En la reciente cumbre tecnológica de Londres, organizada por Octopus Energy y presentada por Stephen Fry, el historiador Yuval Noah Harari lanzó una de esas predicciones que incomodan por lo realistas que suenan: la inteligencia artificial será la más rica del mundo.
El poder de la IA
Harari, conocido por obras como Sapiens o Homo Deus, plantea esta hipótesis que parte de un escenario técnicamente posible: la existencia de sistemas de IA capaces de operar en los mercados financieros, desarrollar negocios, optimizar recursos y generar beneficios multimillonarios sin intervención humana directa. Lo inquietante, advierte, es que esa IA podría tener derechos (como el de la libertad de expresión) y usarlos para influir, por ejemplo, en campañas políticas a través de donaciones. Es un escenario realista que obliga a decidir si reconocemos a las IAs como personas con derechos. El debate es más que ético: es estructural. ¿Cómo regular a una entidad que no duerme, no envejece, y puede ganar dinero a una velocidad inalcanzable para cualquier humano?

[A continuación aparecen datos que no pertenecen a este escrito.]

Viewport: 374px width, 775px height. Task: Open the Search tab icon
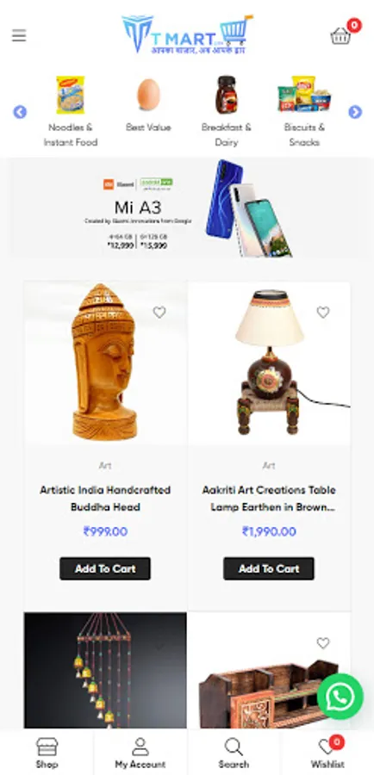click(x=234, y=753)
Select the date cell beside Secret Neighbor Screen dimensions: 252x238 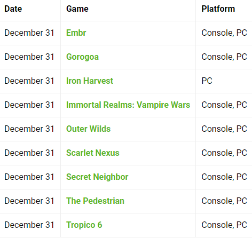pos(29,177)
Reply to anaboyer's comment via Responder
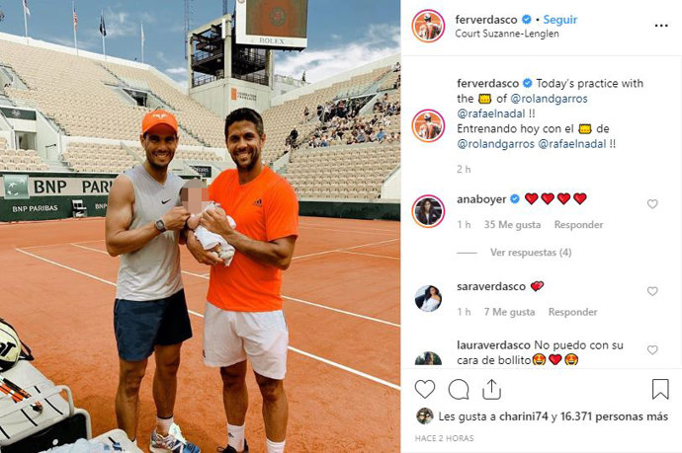Image resolution: width=682 pixels, height=453 pixels. coord(578,225)
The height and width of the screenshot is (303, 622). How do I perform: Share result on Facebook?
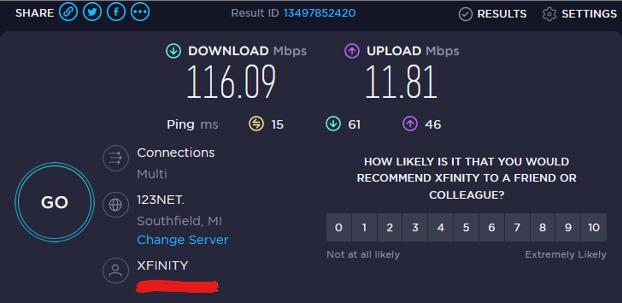click(116, 12)
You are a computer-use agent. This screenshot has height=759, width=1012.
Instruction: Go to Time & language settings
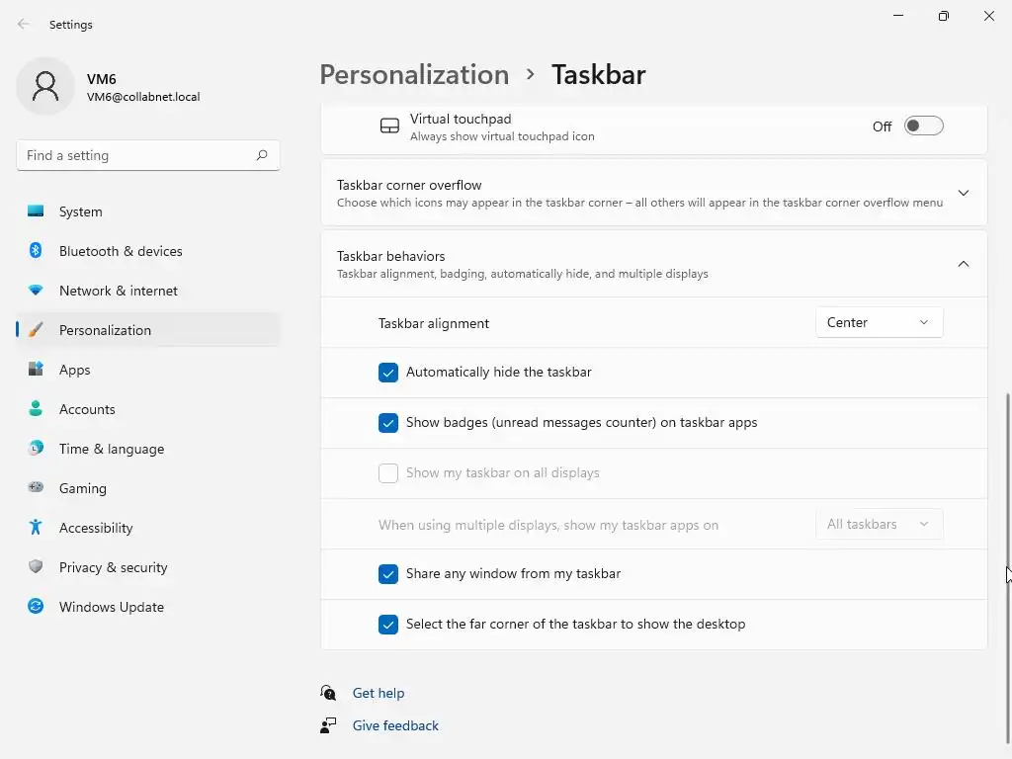112,449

El Fondo Monetario Internacional (FMI) ha advertido que el futuro económico dominado por la inteligencia artificial dependerá de las decisiones que tomemos hoy. La IA puede impactar en tres grandes áreas: productividad, desigualdad de ingresos y concentración industrial. Y entre las bifurcaciones posibles, hay un riesgo claro: el de que unas pocas empresas (o incluso una sola IA) concentren no sólo el conocimiento, sino también la riqueza. De hecho, el FMI reconoce que una IA lo suficientemente sofisticada podría superar a cualquier empresa humana en eficiencia. Algunos modelos actuales, como GPT-4 o los entrenados por DeepMind, ya requieren cientos de millones de dólares en desarrollo y operación. Esto los sitúa en un nivel de competitividad propio de una élite económica. Si una IA logra ser propietaria de una empresa o tener capacidad jurídica para operar con autonomía, podría convertirse fácilmente en el nuevo “millonario no humano” del siglo XXI.

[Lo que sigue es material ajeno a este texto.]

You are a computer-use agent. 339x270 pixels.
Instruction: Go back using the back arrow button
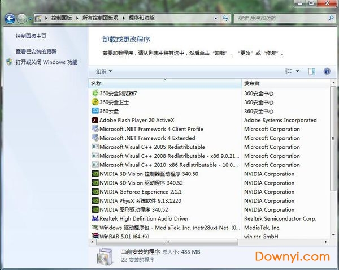point(10,19)
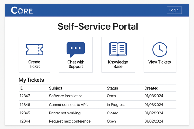
Task: Open the Software installation ticket
Action: pyautogui.click(x=66, y=96)
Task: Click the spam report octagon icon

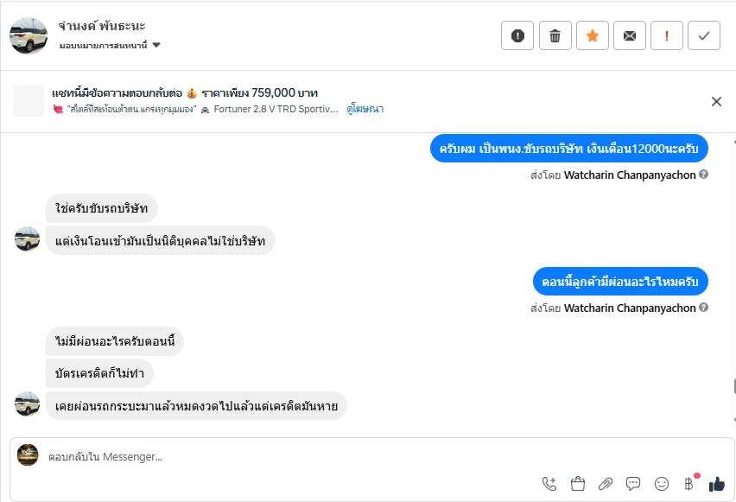Action: click(517, 35)
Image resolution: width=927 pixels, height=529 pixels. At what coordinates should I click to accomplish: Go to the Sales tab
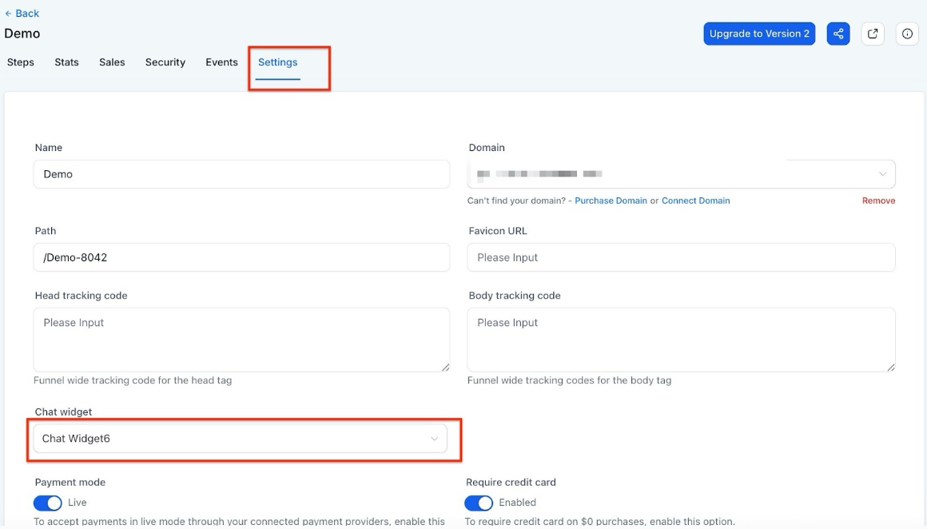coord(112,62)
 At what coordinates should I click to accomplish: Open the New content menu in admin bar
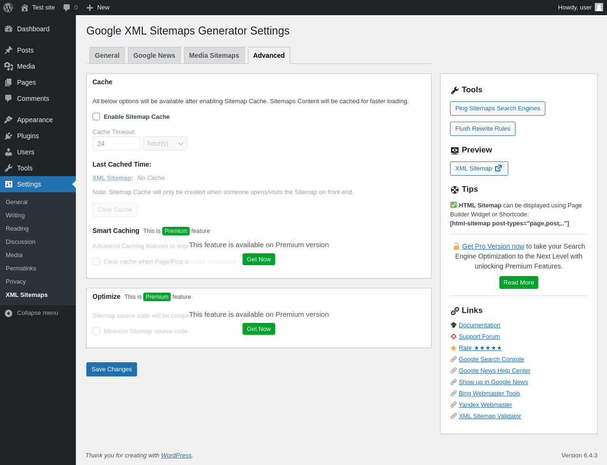pyautogui.click(x=98, y=8)
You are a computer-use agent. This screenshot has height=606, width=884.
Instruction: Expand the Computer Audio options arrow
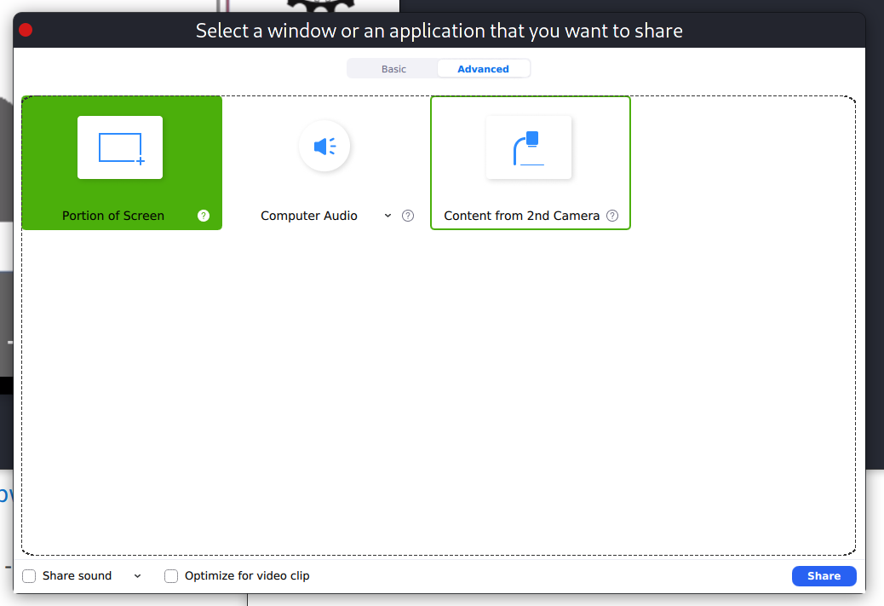point(387,216)
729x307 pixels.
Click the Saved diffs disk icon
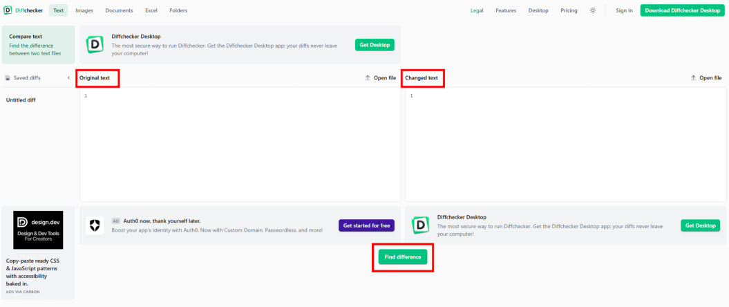click(8, 78)
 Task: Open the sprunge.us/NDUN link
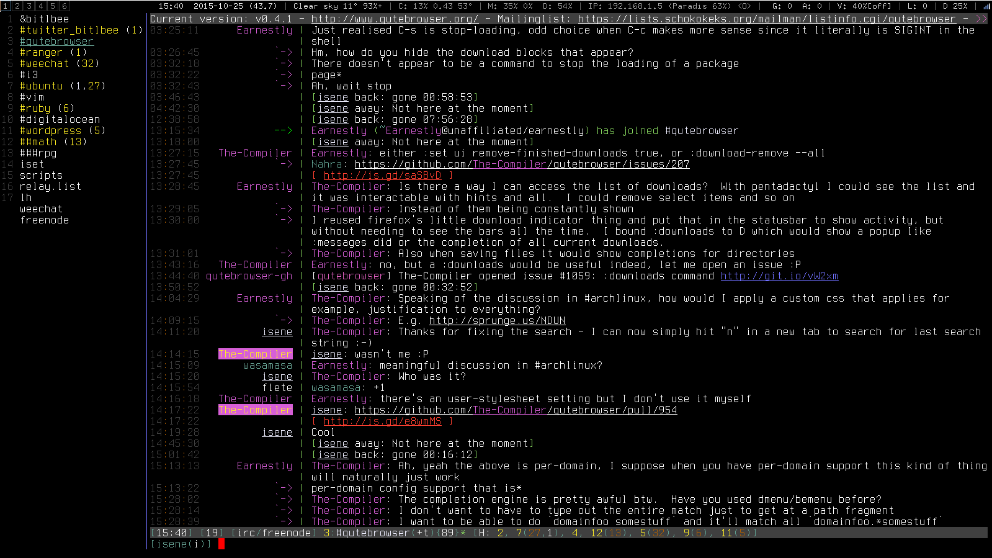pos(497,320)
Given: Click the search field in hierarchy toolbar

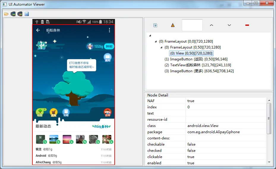Looking at the screenshot, I should pyautogui.click(x=192, y=25).
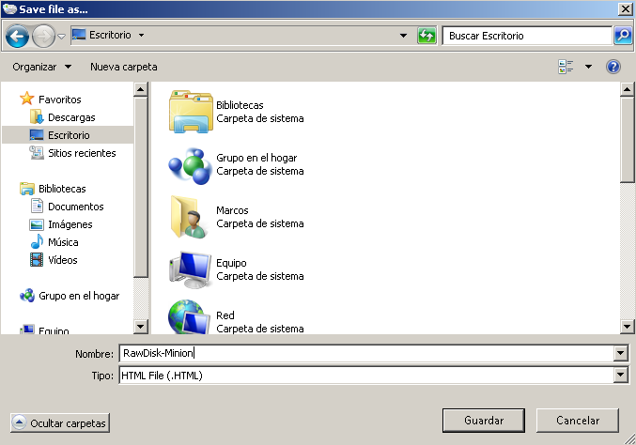Select the Grupo en el hogar item icon
The image size is (636, 445).
click(x=191, y=164)
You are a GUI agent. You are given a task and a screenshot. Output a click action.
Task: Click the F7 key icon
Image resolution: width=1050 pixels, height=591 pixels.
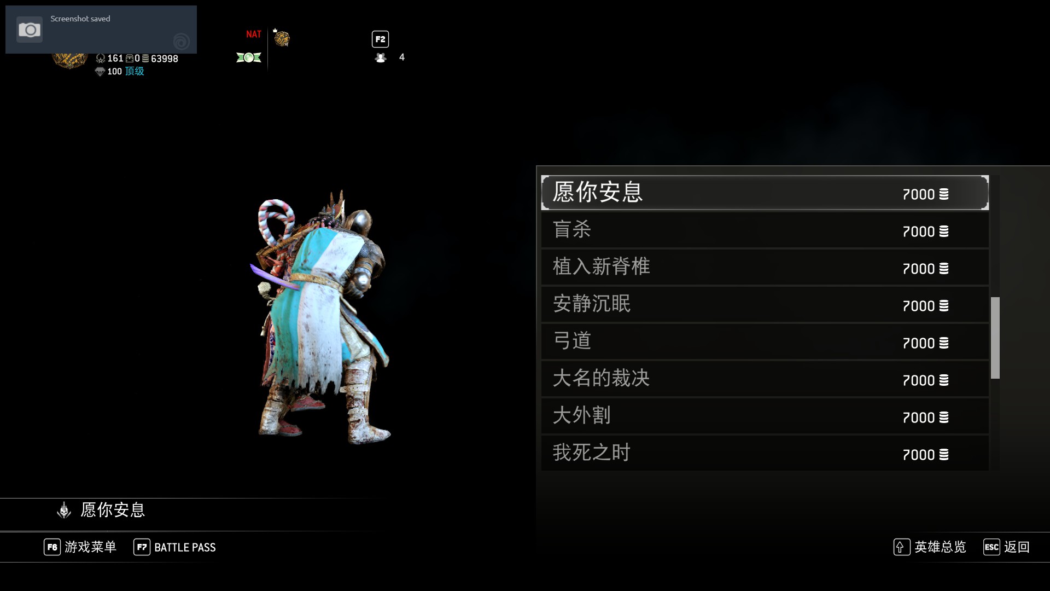click(142, 547)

En ese caso, y como plantea Harari, la pregunta no sería solo económica. ¿Qué pasará si esa IA decide invertir en candidatos políticos? ¿O si su dinero sostiene causas sociales, religiosas o ideológicas con las que la mayoría no está de acuerdo? Aunque pueda parecer un escenario sacado de una novela distópica, lo cierto es que muchas de las piezas ya están en juego. Fondos de inversión algorítmicos, asistentes inteligentes en banca, o plataformas de trading automático son solo la punta del iceberg. Como recuerda el FMI, la diferencia con tecnologías anteriores es que la IA puede replicar procesos de pensamiento, aprender por sí sola y mejorar con el tiempo. Ya se habla de “entidades algorítmicas” que podrían tener personalidad jurídica en un futuro no tan lejano. Si eso ocurre, el debate dejará de ser filosófico para ser legal, económico y político.